Thursday, July 22, 2010

ONE + ONE (Jean-Luc Godard, 1968, UK)

A series of vignettes like words strung together, their meaning altered when assembled in different combinations creating a new message. Jean-Luc Godard’s diatribe against static conventions is a film of its time, creating revolution from disparate and seemingly docile elements.

From the studio where the Rolling Stones are recording their now legendary album Beggar’s Banquet to a junkyard where Black Panthers spout revolution, or a bookstore filled with comic books and pornography to Eden where Eve Democracy exhales a monotonous soliloquy, Godard combines these surreal elements and like an ancient alchemist, discovers gold. Godard doesn’t explain, he leaves the meaning up to each viewer to discern the larger picture from the construction of its tiny parts.

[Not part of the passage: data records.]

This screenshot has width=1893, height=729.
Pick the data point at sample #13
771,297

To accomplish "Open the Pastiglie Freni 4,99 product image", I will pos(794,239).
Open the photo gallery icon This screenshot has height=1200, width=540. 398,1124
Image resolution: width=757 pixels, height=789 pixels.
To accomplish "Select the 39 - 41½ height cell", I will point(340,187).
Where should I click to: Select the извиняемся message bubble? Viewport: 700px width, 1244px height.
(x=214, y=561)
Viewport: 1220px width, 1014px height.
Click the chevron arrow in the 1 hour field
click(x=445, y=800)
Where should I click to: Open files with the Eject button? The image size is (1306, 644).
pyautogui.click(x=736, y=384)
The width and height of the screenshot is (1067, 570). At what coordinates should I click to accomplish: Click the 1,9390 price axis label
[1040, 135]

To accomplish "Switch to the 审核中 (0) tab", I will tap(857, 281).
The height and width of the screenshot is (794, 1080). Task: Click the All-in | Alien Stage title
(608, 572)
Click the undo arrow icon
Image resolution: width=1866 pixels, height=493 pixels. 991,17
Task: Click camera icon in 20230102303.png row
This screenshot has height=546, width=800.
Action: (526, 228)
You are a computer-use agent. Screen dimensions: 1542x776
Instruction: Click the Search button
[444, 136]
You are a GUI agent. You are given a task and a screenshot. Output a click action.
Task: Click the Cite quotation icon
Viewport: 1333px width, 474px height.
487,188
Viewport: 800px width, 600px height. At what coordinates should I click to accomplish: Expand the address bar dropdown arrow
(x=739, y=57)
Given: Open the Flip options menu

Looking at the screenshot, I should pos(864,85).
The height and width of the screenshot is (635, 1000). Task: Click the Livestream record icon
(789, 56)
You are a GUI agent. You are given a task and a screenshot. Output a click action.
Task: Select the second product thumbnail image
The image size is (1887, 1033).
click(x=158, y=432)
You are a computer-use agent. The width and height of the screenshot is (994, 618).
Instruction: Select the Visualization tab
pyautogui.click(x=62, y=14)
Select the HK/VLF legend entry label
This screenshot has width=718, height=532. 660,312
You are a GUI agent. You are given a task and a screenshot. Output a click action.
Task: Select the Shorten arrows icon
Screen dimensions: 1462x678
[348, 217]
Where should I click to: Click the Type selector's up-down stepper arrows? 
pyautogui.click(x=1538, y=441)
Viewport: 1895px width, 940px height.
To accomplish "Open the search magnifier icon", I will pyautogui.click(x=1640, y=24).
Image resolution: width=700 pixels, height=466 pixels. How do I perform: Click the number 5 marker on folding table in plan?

The studio sequences with the Rolling Stones are extraordinary, showing talented musicians at the height of their creative power, as Mick Jagger and Keith Richards begin writing Sympathy for the Devil and Charlie Watts struggles to develop the proper cadence. This is the imaginarium of creation, the painful birthing of the abstract into concrete. The scenes espousing Black Power are a rant against urban Vietnam, the ghetto mentality of modernity, juxtaposed with the Stones taking blues riffs and rhythms and making them their own. The bookstore condemns the populist propaganda, depicting comic books, dime store detective novels, and men’s magazines as one and the same, bought with the currency of Fascism. Godard relegates democracy to its basic ingredients, two words that empower any action depending on the question. A narrator cheerfully vomits exploitation as he reads a cheap pornographic novel which often overlaps and obliterates the dialogue.

Godard puzzles the viewer with the nature of his cinematic game.